I guess I’ll come right out and say it: I’m a Mac person. It wasn’t always this way. But now I consider my Mac laptop to be one of the best purchases I’ve ever made. It was also one of the hardest. I’m frugal by nature, so I don’t really tend to spend impulsively. My Mac came with OSX Tiger installed and less than a year later, OSX Leopard was released.
Though I wanted to upgrade, my frugal side got the best of me—not a bad thing, more like unfortunate. Thankfully, Jason knows me well and got me Leopard as a birthday present. Sweet. Fast forward another two years. Again I refused to splurge and again Jason came through (it’s kind of nice having a birthday in December given that Apple seems to frequently release things in October).
Since my Mac is pretty old, I figured I’d give my perspective on how the upgrade went for me.
Not wanting to take any chances, I fired up Time Machine and started a backup.

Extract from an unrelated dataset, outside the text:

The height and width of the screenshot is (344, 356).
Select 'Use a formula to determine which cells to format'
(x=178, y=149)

Just in case something exploded, I’d be good to go. A couple hours later, I was ready to install. I honestly don’t know if the install process could have been made any easier than it is for Snow Leopard. It was pretty much set it and forget it. The install took over an hour but I didn’t really have to do anything, though my mother hen instincts were in full effect and I checked on it every 5-10 minutes.
Some Software Quirks
I don’t use a ton of programs, but there are a couple that I swear by that were initially “broken” after upgrading. The first is Quicksilver. I visited the site and grabbed the beta download, but had no luck getting it to work. After reading a few forums I deleted the program, as well as its Application Support folder, and reinstalled the newest version. Voila! It worked, sort of.

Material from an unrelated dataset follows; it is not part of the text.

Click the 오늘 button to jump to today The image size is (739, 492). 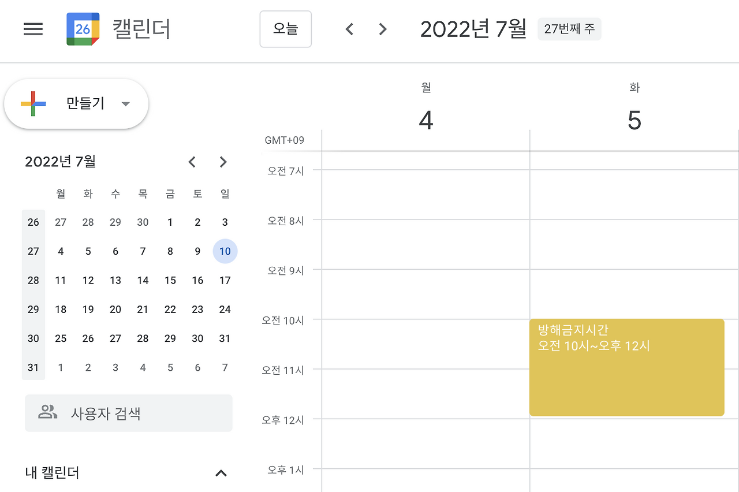(x=285, y=29)
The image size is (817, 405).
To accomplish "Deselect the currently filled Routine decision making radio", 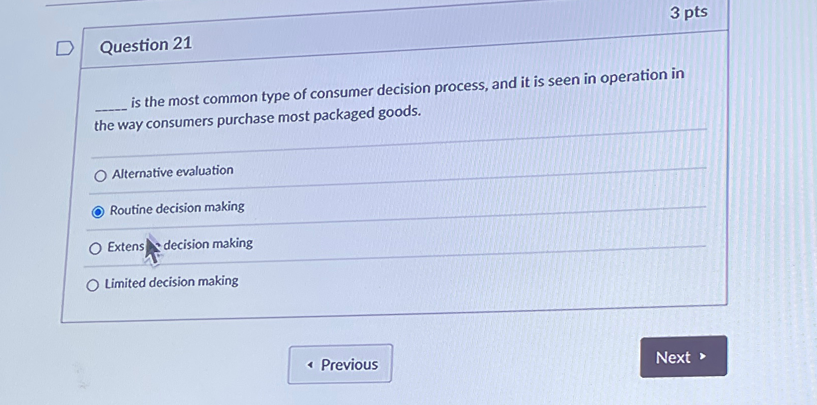I will 98,212.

One random thing I still can’t figure out is that launching Calculator from Quicksilver doesn’t work anymore. More accurately, launching works, but the calculator has no buttons. Launching Calculator from the Applications folder works fine, so I’m assuming it’s a kink still getting worked out with Quicksilver.
While Growl seemed to handle the upgrade completely fine, the GrowlMail plugin broke after the upgrade. Thankfully, I found an article with an interim solution. According to that article, it looks like a new version of GrowlMail has been released separately to fix the 10.6.2 compatibility problems.

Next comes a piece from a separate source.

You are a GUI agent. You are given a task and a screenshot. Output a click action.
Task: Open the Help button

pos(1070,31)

Another plugin I can’t live without is the Letterbox Plugin, which converts your mail layout into three columns, making much better use of wide screen displays. I grabbed the latest public beta for Snow Leopard and all is well.
Adobe Creative Suite 3
I was pretty hesitant to upgrade because I had heard that Snow Leopard did not support CS3, but after doing a little more research it seemed like the programs would run okay. In my opinion, they seem a little “unstable,” but they do work. Dragging documents to the CS3 dock icons doesn’t seem to work consistently if the programs aren’t already running. Not a huge deal, but something to get used to.
For sake of this post, I also ran another Time Machine backup after the upgrade. It didn’t seem to go much faster, but perhaps it will get faster the more backups I do? Time will tell.
So far, I’m extremely happy with the upgrade. Since my machine doesn’t have the newest hardware, I appreciate the improvements made to speed up Finder, as well as the time it takes to wake up from sleep and shut down. The upgrade also delivers on its promise to free up hard drive space. I’m not sure exactly how much I got back, but I can tell for sure that I have more than before.
As Jason pointed out, it seemed silly when it was announced, but the “Snow Leopard” name is actually quite fitting. It’s a smaller, faster version of Leopard, just as snow leopards are a smaller, faster leopards in the animal kingdom.
Update 02/02/2010: I thought it would be worthwhile to mention that I do not have the original 2GB RAM shipped with my machine—I now have 4GB. I purchased two 2GB sticks of RAM from Crucial.com and installed it using the video instructions on lifehacker.